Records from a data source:
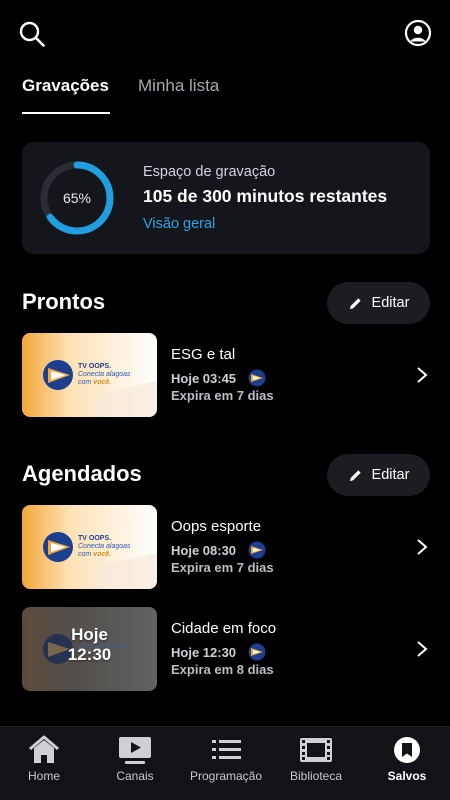 This screenshot has height=800, width=450. I want to click on scheduled-time-overlay: Hoje 12:30, so click(90, 644).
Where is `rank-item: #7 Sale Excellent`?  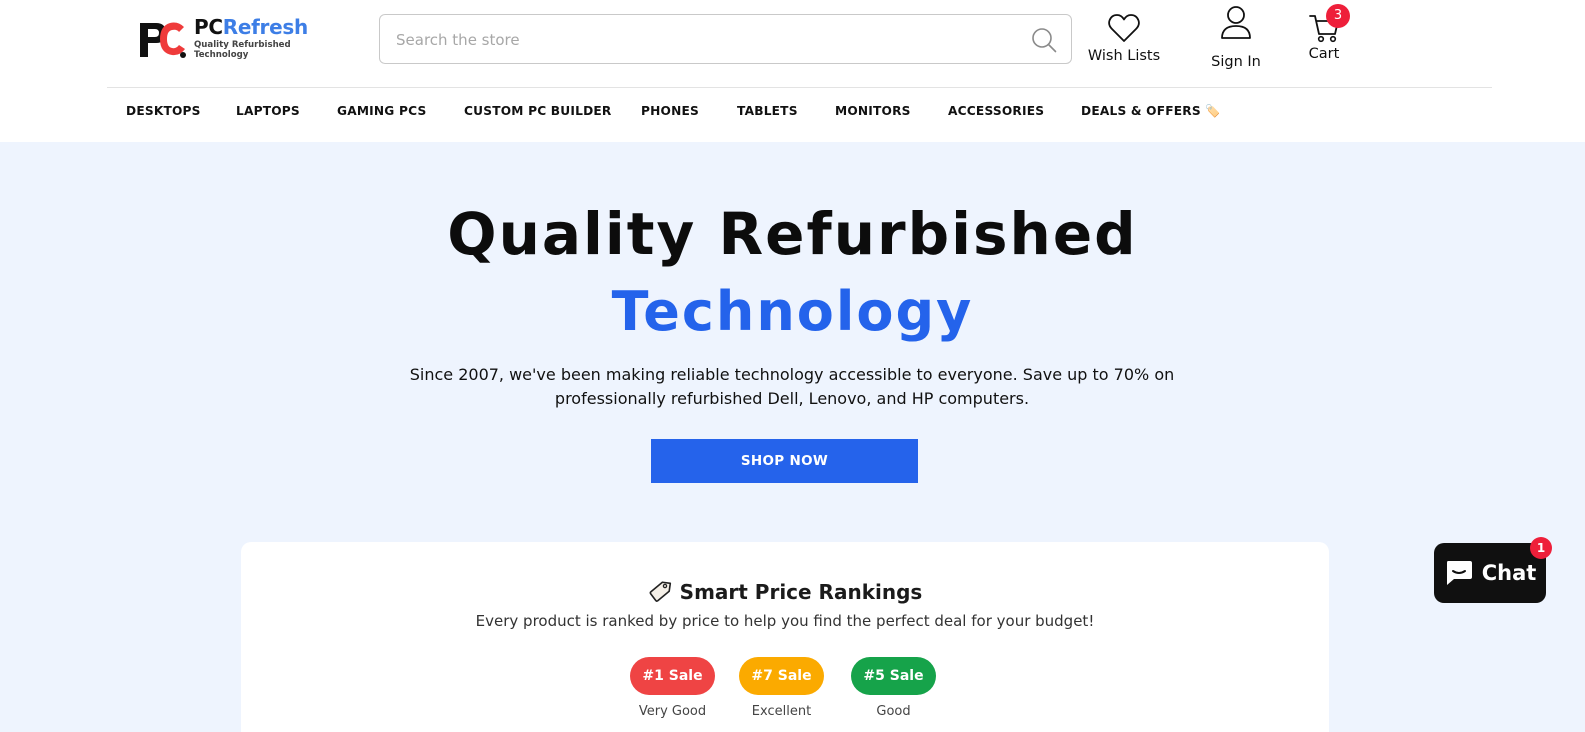
rank-item: #7 Sale Excellent is located at coordinates (782, 688).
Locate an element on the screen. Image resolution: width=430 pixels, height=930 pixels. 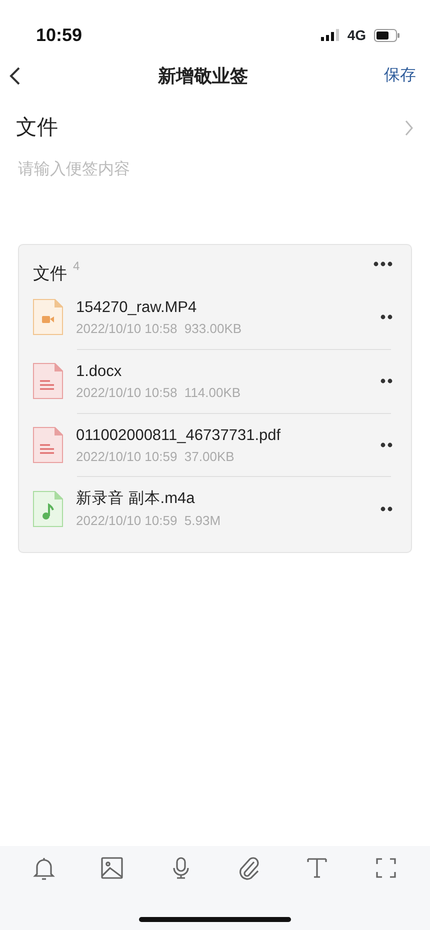
file-count: 4 is located at coordinates (76, 266).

**Instructions to follow:** Format the rows above as a JSON list of strings, one string per line, skipping blank lines and leaving out the pictures.

**Your solution:**
[
  " This screenshot has height=800, width=450. I want to click on scheduled-time-overlay: Hoje 12:30, so click(90, 644).",
  "Where is `rank-item: #7 Sale Excellent`?  ",
  "rank-item: #7 Sale Excellent is located at coordinates (782, 688).",
  "Locate an element on the screen. Image resolution: width=430 pixels, height=930 pixels. ",
  "file-count: 4 is located at coordinates (76, 266)."
]